## 本文抜粋
##############################

また、最近、創業関係の仕事をする機会がいくつかあり、ビジネスプランの建て方について学ぶ中で、中小企業庁のビジネスプランコンテストから、面白い事例を発見しました。

山梨の古民家カフェ「大黒屋・サンガム」

体操の大会の応援のため、甲府周辺で一泊する宿を探していました。
GWだったので、いわゆるホテルは埋まっていて結構高価で、子供が多いのでビジネスホテルにも止まれず、富士五湖までくるとゲストハウスも多いがさすがに遠くて、どこにすべきかと困っていました。

そして、私はいつも使うホテルドットコムで偶然見つけて、どうやら面白そうなのが、大黒屋 サンガムCaféでした。
何やら、300年以上前の古民家を使い、宿泊もできて、有機野菜にこだわり、インド料理を提供していると。
甲州市で、甲府市からは20キロ位離れていましたが、宿泊施設がおもしろそうで予約しました。

個性的な宿泊施設ながら、宿泊予約サイトに出ていたことも、出会いのきっかけでした。

##############################

## データ一覧
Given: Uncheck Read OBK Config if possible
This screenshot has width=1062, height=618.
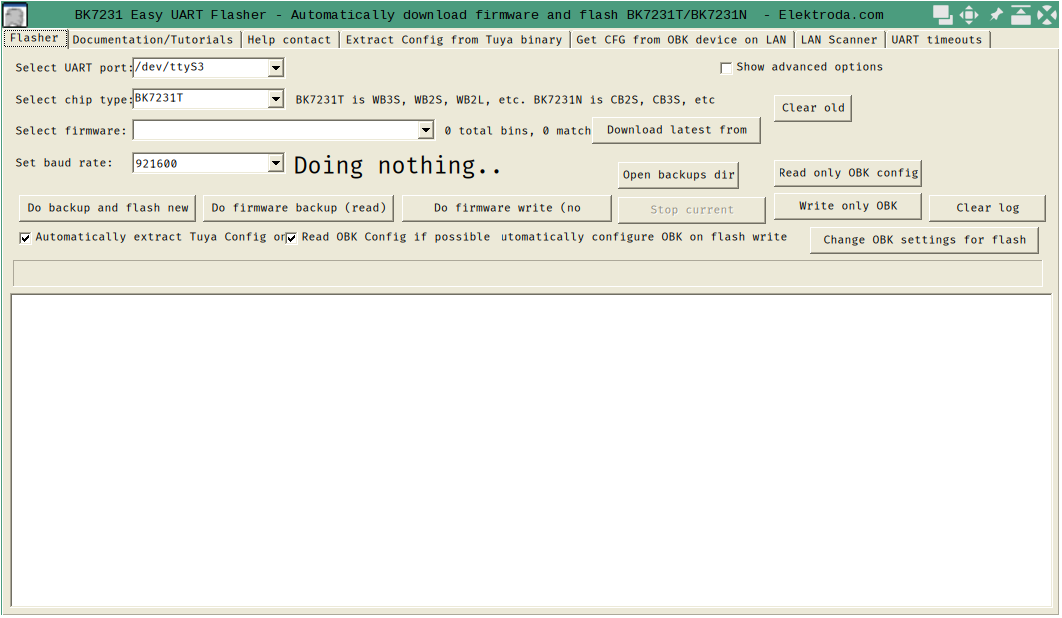Looking at the screenshot, I should coord(292,238).
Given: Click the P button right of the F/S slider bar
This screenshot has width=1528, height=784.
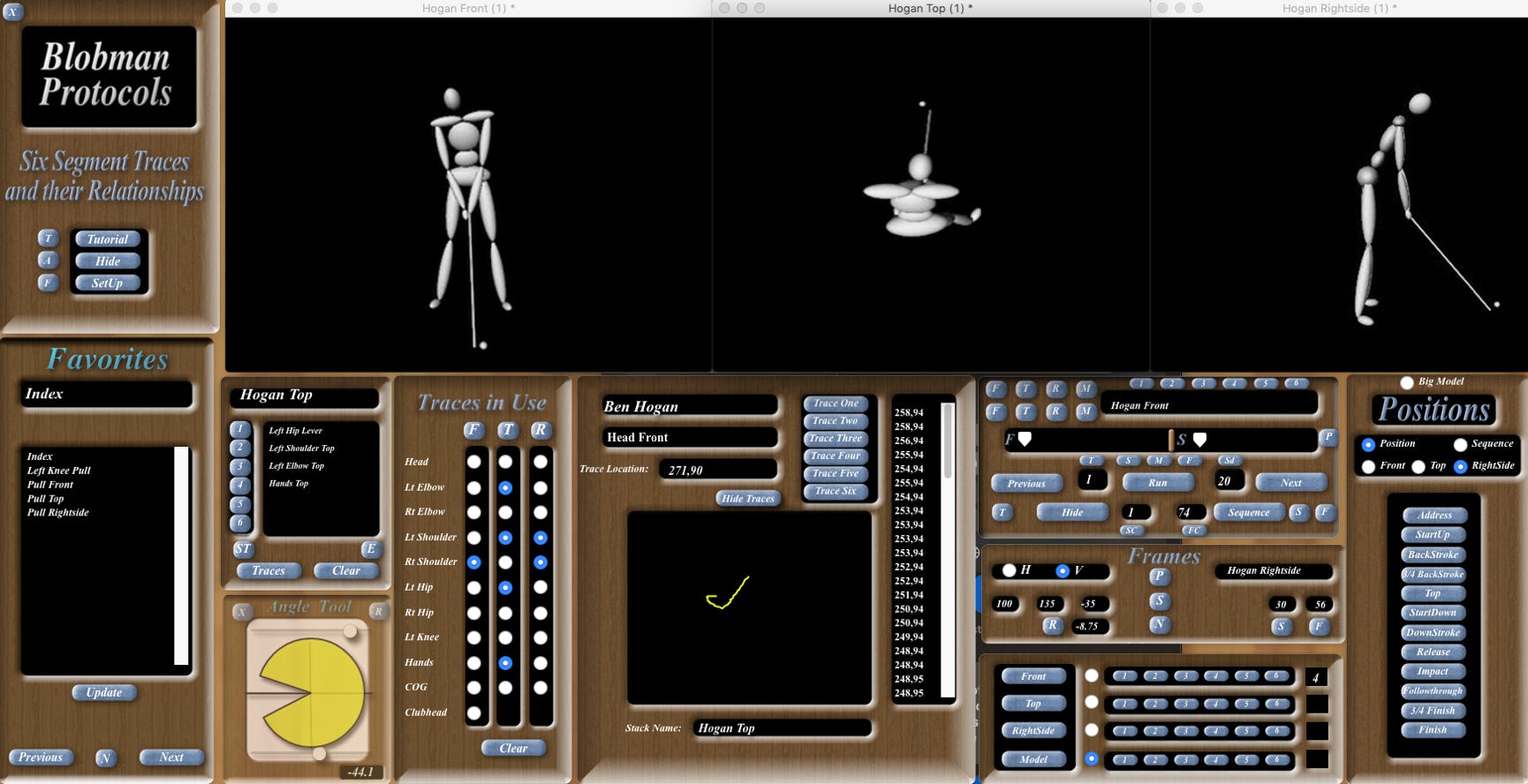Looking at the screenshot, I should coord(1328,437).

##############################

## 課題一覧
1. 古民家カフェの文章のうち、「山梨の古民家カフェ「大黒屋・サンガム」」から始まり「おもしろそうで予約しました。」で終わる部分を、一字一句たがえずに書き写しなさい。
2. 古民家カフェの文章を、最後の文に続けて書き進めなさい。
上に示した行は、古民家カフェの文章とは別個の資料である。

## 課題別解答
1.
山梨の古民家カフェ「大黒屋・サンガム」

体操の大会の応援のため、甲府周辺で一泊する宿を探していました。
GWだったので、いわゆるホテルは埋まっていて結構高価で、子供が多いのでビジネスホテルにも止まれず、富士五湖までくるとゲストハウスも多いがさすがに遠くて、どこにすべきかと困っていました。

そして、私はいつも使うホテルドットコムで偶然見つけて、どうやら面白そうなのが、大黒屋 サンガムCaféでした。
何やら、300年以上前の古民家を使い、宿泊もできて、有機野菜にこだわり、インド料理を提供していると。
甲州市で、甲府市からは20キロ位離れていましたが、宿泊施設がおもしろそうで予約しました。

2.
「赤石商店」長野県・伊那谷にある山小屋のような宿

こちらは、宿泊したわけではありませんが、中小企業庁主催の第2回全国創業スクール選手権で、中小企業庁超鑑賞、地域ネットワーク創出特別賞を受賞されたプランが実現されたゲストハウスになります。

ホームページからも個性が伝わってきて、見るからに面白そうな施設です。

ここも空き家となっていた日本母屋を改修してゲストハウスにし、併設する倉を利用して音楽教室、アトリエ、キャンプ等のイベント会場として利用しています。
母屋が回収された木目を活かした清潔なゲストハウスになっているだけでなく、大自然の中でアウトドアや芸術や、地元や他の旅行者と接するといった、個性的で魅力的なサービスを提供しています。
宿のキッチンを地元の人に開放して食事を提供してもらうと言うのも面白い取り組みです。

得意分野でグレイクスルーする意味

さてここからは個人的、主観的な分析と意味付けです。

ビジネスでよくブレイクスルーという言葉を追加いますが、なかなか実現することは難しい中で、この方々は突き抜けている様に思います。

店主のペースに引き込まれる

サンガムは1泊2日でしたが、不思議な体験でした。
あくまで、子供の大会の応援が目的でしたので、朝早くに家を出て真剣に応援し、「疲れたな」って状況で宿につきました。
そのため、正直、すごく大きな期待を持っていたわけではありません。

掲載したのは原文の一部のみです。